◆ **ASSIGNMENT**: Your answer should hold all lines of the entries that include the word "agent".

◆ **DATASET RECORDS**:
◇ ◇ ◇ ◇ ◇ ◇ ◇

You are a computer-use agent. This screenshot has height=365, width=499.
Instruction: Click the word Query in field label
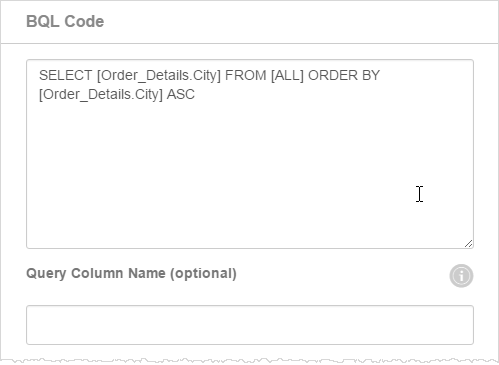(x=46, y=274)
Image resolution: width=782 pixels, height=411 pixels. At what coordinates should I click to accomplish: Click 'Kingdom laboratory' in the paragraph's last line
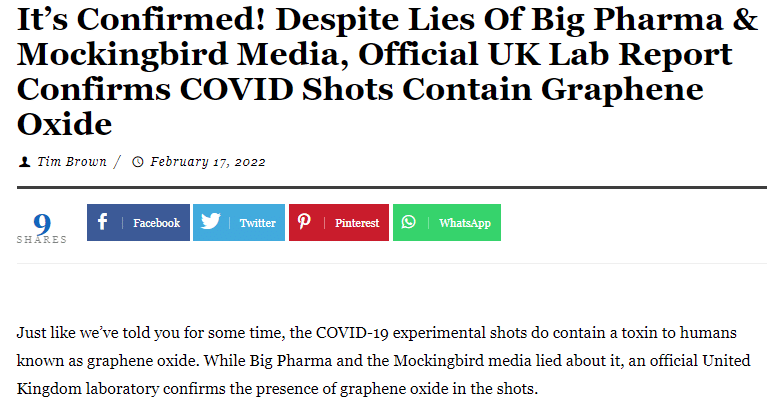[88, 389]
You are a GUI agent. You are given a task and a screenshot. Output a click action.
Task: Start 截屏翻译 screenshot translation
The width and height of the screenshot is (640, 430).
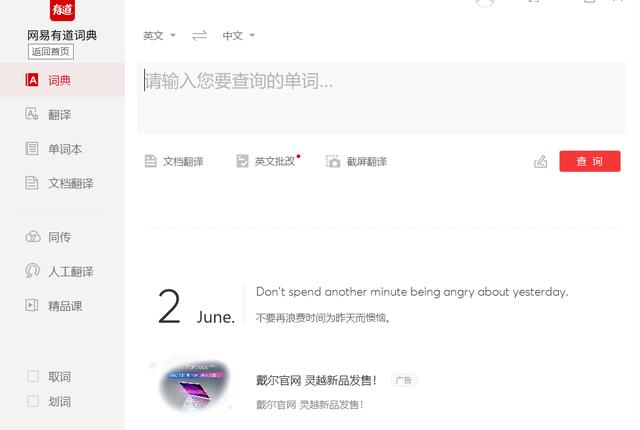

◇ ◇ ◇ ◇ ◇ ◇ ◇

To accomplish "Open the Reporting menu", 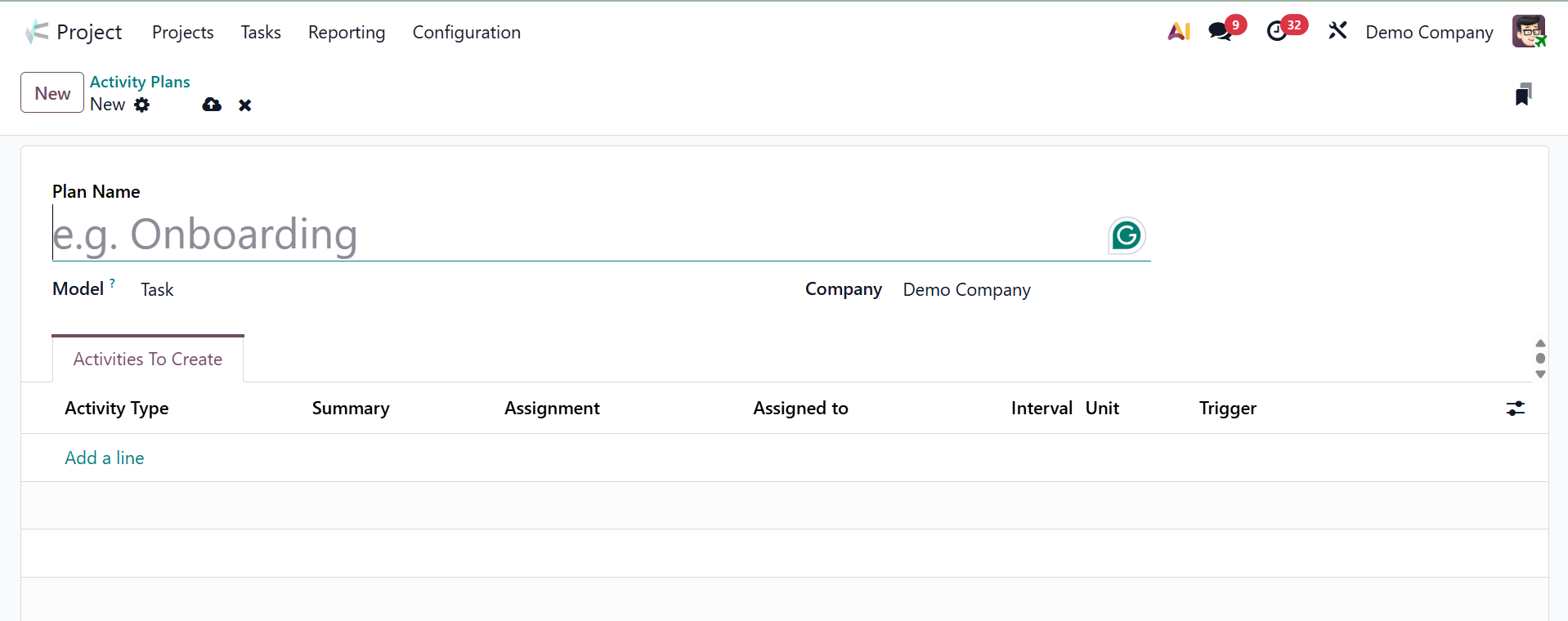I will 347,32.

◇ ◇ ◇ ◇ ◇ ◇ ◇

◆ **EXERCISE OUTPUT**:
You are a computer-use agent. This screenshot has height=365, width=499.
You are a GUI agent. You are given a task and a screenshot. Output a click action.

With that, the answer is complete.